▸ **WHAT IS BEING ASKED**:
Entries follow. Give back exactly the lines starting at the one containing "[weixin] (1646, 1166)" and ending at the one containing "Röle Tipi Gerilim Regülatörü TMH Serisi (660, 760)", and no other lines.

Stored items:
========

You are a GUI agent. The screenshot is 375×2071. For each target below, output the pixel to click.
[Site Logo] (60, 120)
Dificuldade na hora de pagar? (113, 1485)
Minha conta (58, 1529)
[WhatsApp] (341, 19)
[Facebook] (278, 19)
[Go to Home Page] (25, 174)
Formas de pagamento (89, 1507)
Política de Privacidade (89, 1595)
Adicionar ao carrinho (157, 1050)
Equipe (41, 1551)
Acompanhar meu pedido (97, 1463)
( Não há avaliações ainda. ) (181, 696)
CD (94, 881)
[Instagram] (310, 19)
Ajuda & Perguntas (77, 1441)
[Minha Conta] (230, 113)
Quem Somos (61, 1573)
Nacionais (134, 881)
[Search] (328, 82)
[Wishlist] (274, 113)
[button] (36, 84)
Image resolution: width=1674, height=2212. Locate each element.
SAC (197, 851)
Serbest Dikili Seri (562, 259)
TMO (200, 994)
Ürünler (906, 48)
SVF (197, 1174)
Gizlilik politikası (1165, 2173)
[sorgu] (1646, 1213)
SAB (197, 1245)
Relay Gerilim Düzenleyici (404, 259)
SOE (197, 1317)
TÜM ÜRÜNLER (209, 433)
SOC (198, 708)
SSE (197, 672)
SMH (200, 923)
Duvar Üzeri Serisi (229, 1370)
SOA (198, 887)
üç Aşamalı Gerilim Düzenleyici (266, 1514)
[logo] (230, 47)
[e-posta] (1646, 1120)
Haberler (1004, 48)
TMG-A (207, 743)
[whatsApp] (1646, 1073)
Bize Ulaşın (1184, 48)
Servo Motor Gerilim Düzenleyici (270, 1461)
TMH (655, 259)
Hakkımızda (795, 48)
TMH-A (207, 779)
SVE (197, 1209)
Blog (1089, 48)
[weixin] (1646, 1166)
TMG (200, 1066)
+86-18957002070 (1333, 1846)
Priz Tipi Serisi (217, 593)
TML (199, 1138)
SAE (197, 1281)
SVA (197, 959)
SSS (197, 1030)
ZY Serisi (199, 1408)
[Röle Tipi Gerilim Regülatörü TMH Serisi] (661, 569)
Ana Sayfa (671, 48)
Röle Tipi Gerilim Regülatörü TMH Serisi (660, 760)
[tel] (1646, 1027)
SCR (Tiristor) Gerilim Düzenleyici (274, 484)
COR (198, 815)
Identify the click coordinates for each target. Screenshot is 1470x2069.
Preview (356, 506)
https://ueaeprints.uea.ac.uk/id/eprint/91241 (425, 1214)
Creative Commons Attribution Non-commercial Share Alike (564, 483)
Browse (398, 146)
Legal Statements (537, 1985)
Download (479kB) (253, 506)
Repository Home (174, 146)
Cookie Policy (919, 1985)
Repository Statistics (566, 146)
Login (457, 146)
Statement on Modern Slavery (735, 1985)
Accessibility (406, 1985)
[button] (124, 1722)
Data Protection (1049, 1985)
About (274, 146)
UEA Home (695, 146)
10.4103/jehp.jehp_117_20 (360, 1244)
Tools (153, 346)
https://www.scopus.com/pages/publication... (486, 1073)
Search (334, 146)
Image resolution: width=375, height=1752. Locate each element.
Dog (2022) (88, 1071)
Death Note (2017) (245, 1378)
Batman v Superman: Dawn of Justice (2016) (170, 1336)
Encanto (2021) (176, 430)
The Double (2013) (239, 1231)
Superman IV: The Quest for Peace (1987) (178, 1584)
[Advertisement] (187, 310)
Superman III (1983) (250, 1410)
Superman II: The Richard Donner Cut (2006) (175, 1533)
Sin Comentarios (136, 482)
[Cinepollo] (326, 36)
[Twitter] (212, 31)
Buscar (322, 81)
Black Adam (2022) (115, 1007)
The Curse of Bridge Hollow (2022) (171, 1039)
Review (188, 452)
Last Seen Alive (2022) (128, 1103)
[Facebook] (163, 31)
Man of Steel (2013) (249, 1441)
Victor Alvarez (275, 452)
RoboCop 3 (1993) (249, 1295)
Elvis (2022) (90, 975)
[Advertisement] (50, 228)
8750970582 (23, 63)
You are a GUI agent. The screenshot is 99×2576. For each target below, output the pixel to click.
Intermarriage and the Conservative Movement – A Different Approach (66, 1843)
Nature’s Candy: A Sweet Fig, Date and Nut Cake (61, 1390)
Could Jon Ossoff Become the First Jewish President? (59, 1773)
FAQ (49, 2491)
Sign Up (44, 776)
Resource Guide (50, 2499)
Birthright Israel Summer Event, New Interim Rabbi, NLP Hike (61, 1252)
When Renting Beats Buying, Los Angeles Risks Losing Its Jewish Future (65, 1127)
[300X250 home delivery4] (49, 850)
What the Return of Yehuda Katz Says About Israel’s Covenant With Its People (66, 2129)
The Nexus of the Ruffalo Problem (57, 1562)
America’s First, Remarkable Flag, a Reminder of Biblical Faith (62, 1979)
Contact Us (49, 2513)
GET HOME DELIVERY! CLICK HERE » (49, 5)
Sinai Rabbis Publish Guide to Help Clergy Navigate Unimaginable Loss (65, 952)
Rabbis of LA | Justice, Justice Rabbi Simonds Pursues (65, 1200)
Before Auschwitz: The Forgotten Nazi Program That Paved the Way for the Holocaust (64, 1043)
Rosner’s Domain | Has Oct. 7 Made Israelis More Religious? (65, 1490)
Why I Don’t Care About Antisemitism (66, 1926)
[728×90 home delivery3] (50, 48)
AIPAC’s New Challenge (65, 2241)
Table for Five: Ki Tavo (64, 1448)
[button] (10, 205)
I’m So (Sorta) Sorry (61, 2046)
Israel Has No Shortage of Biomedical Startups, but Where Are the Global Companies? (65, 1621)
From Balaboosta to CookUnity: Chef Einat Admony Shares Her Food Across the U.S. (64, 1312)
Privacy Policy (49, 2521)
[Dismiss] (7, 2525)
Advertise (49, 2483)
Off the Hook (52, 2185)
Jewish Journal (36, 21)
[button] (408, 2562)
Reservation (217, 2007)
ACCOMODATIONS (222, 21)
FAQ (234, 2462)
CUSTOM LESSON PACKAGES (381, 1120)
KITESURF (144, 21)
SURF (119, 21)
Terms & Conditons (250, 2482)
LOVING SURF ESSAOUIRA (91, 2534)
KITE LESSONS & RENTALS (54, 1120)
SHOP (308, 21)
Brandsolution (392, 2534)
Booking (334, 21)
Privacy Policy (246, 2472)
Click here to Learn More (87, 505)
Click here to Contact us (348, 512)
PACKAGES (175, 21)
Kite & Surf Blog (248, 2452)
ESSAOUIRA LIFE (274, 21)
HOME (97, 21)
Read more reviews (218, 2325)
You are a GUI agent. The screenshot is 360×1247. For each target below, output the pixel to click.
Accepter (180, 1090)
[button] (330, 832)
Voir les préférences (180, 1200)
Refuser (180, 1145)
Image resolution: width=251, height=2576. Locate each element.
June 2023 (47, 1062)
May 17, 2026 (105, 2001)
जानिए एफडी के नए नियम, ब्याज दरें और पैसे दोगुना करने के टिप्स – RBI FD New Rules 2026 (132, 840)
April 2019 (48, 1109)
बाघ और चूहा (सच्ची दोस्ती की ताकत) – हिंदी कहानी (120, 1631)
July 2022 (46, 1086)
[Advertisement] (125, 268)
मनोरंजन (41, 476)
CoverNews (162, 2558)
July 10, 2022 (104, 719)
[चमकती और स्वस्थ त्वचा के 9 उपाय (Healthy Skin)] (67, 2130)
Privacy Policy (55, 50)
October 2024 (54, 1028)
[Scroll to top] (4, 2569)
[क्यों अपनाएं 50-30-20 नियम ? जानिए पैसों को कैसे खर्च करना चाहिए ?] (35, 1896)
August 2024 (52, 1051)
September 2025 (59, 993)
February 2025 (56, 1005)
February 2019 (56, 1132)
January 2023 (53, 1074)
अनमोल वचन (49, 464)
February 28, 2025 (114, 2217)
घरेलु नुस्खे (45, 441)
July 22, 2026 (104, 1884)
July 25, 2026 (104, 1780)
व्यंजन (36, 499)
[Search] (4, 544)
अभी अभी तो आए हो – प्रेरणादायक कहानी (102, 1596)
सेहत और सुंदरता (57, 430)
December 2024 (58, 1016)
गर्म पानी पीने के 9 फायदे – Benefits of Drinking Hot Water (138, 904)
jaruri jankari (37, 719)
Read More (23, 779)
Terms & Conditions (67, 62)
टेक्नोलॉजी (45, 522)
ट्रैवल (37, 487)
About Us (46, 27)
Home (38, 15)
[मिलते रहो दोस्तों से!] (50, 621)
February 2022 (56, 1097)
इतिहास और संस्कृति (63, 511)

========

▸ **ANSWER TO THIS TASK**:
[weixin] (1646, 1166)
TMG (200, 1066)
+86-18957002070 (1333, 1846)
Priz Tipi Serisi (217, 593)
TML (199, 1138)
SAE (197, 1281)
SVA (197, 959)
SSS (197, 1030)
ZY Serisi (199, 1408)
[Röle Tipi Gerilim Regülatörü TMH Serisi] (661, 569)
Ana Sayfa (671, 48)
Röle Tipi Gerilim Regülatörü TMH Serisi (660, 760)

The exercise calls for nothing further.